[Records supplied Boundary: Start]

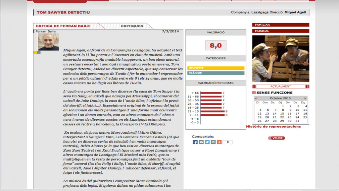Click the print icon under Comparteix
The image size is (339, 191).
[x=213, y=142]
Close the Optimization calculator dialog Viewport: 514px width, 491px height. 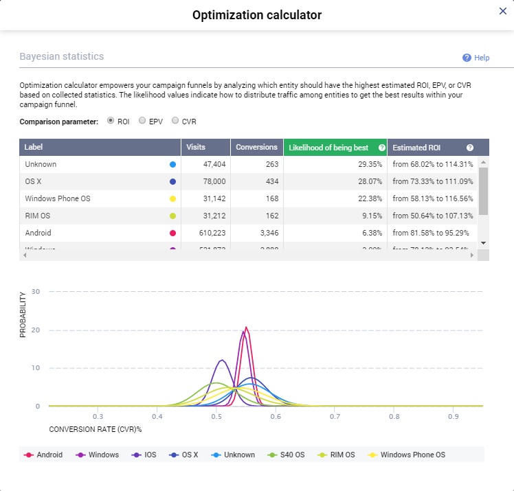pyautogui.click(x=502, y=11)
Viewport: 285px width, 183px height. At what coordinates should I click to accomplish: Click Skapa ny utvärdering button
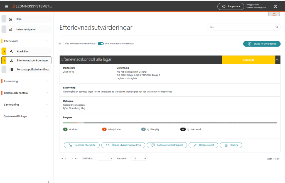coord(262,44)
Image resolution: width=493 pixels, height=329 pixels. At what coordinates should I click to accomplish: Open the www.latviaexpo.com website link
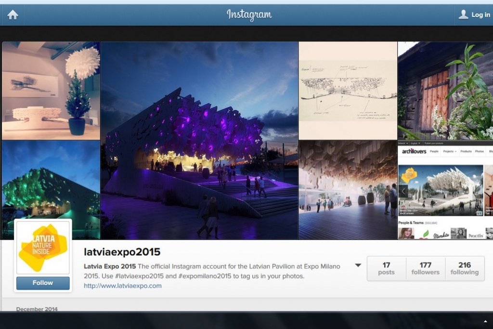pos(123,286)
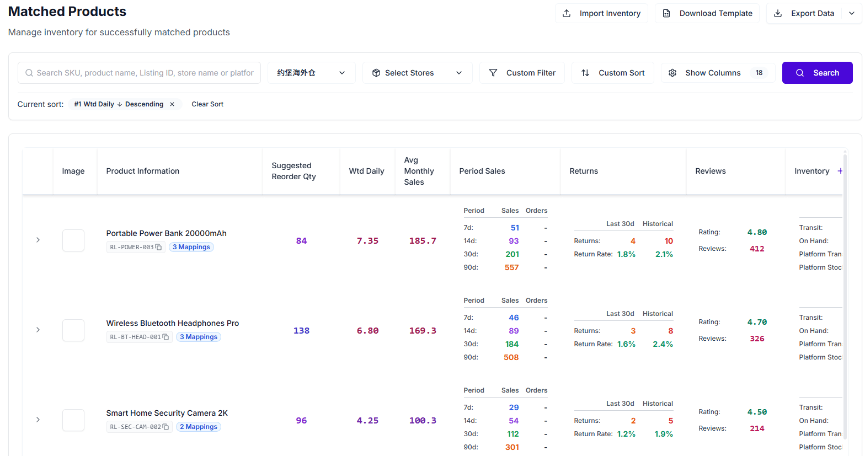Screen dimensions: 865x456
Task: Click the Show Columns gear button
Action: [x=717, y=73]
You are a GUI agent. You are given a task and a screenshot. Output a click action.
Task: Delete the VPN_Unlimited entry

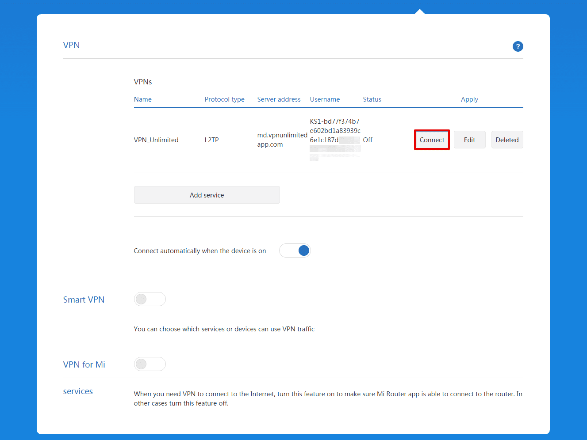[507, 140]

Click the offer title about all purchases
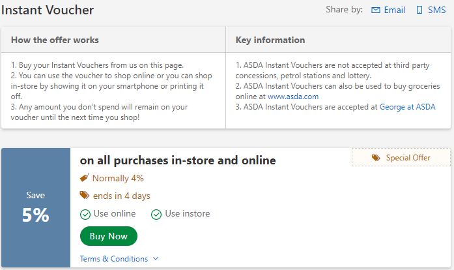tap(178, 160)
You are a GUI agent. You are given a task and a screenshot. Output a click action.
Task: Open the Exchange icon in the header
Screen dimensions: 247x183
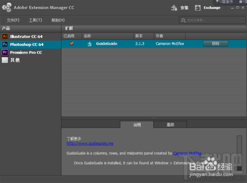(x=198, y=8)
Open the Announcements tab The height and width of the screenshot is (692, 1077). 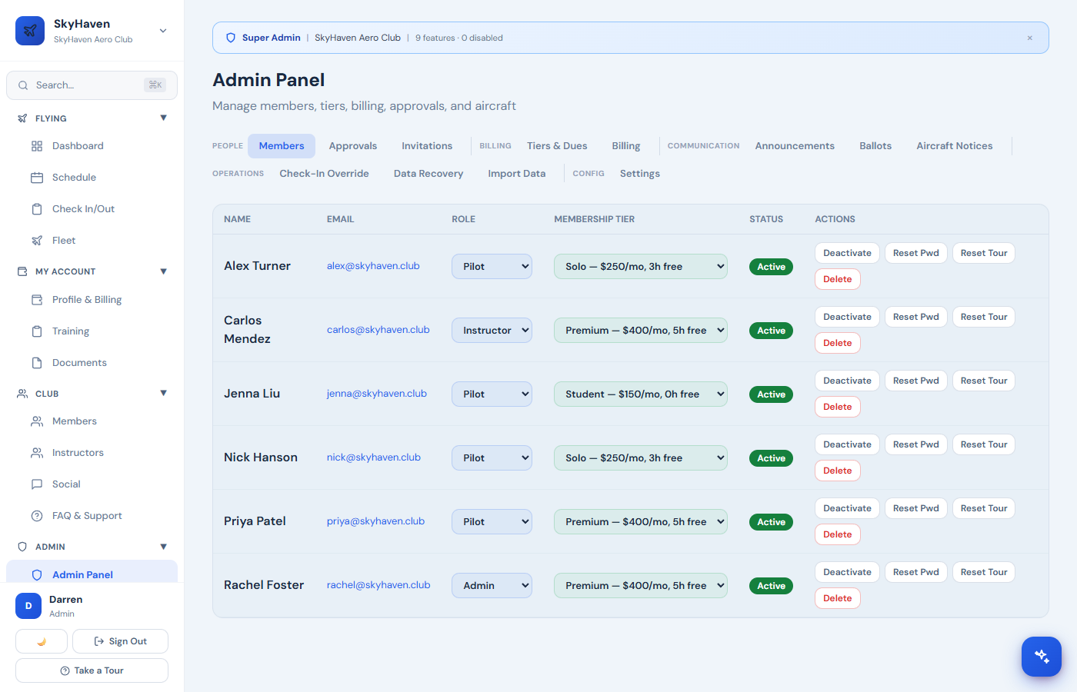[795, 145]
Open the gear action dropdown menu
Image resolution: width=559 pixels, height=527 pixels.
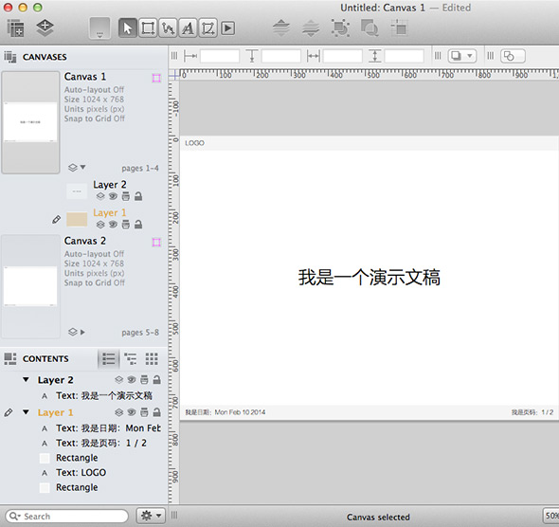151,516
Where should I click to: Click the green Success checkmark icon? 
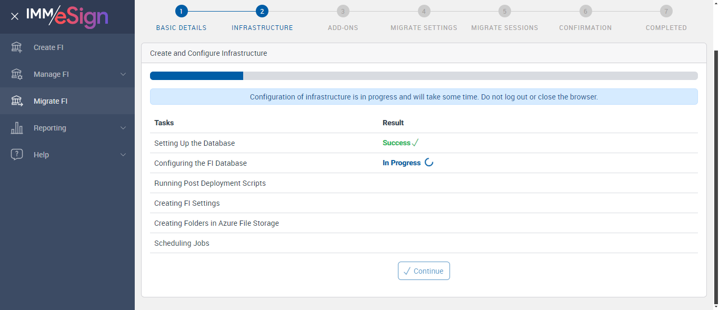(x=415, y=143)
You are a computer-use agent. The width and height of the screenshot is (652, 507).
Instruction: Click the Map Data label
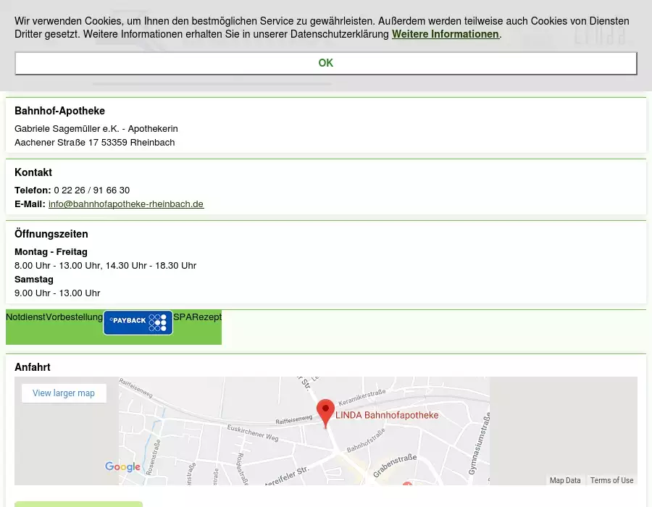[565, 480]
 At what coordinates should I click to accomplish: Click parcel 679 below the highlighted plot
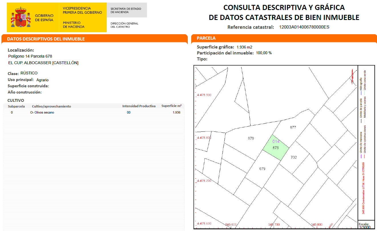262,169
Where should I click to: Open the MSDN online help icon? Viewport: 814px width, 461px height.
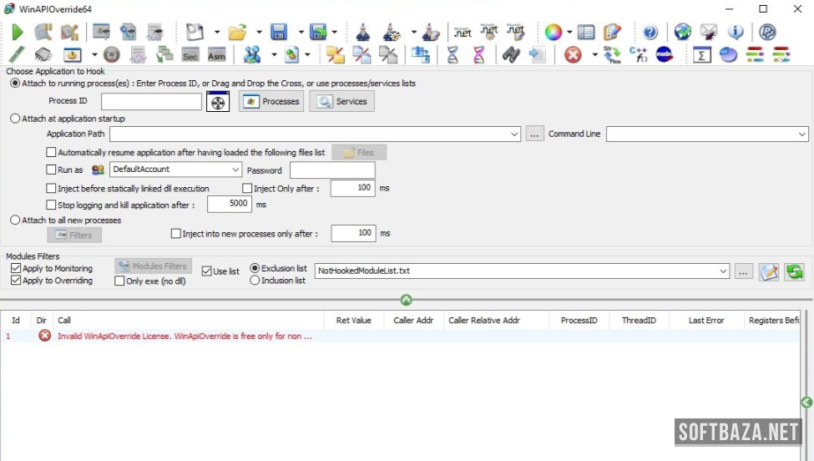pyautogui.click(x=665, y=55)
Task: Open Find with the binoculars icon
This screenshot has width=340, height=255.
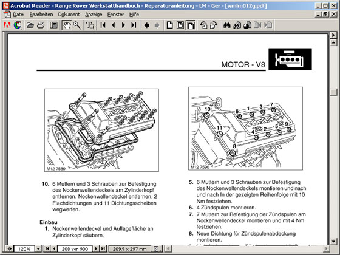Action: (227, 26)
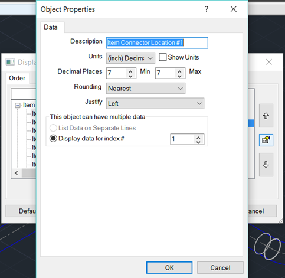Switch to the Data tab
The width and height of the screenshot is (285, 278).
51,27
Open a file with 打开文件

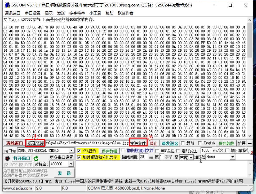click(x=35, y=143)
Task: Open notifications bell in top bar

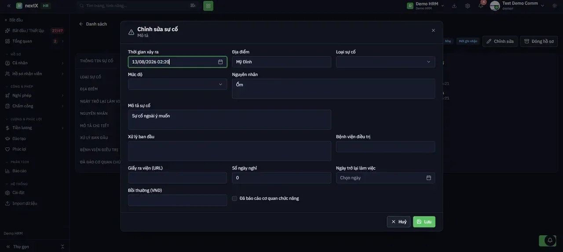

[Records supplied Boundary: End]

The answer must be an exact copy of the lines from the one that holds "Open the gear action dropdown menu" through the end of the data, both included, with no pictures.

■ Result below ■
Open the gear action dropdown menu
Image resolution: width=559 pixels, height=527 pixels.
151,516
Where should I click to: Click the green Success checkmark icon? 
(x=415, y=143)
You are a computer-use agent. The width and height of the screenshot is (652, 507).
Instruction: Click the Map Data label
[565, 480]
 At what coordinates should I click to accomplish: Click parcel 679 below the highlighted plot
262,169
Where should I click to: Open the MSDN online help icon? Viewport: 814px width, 461px height.
pyautogui.click(x=665, y=55)
Task: Open Find with the binoculars icon
This screenshot has width=340, height=255.
Action: (227, 26)
Switch to the Data tab
The width and height of the screenshot is (285, 278).
51,27
Open a file with 打开文件

click(x=35, y=143)
Task: Open notifications bell in top bar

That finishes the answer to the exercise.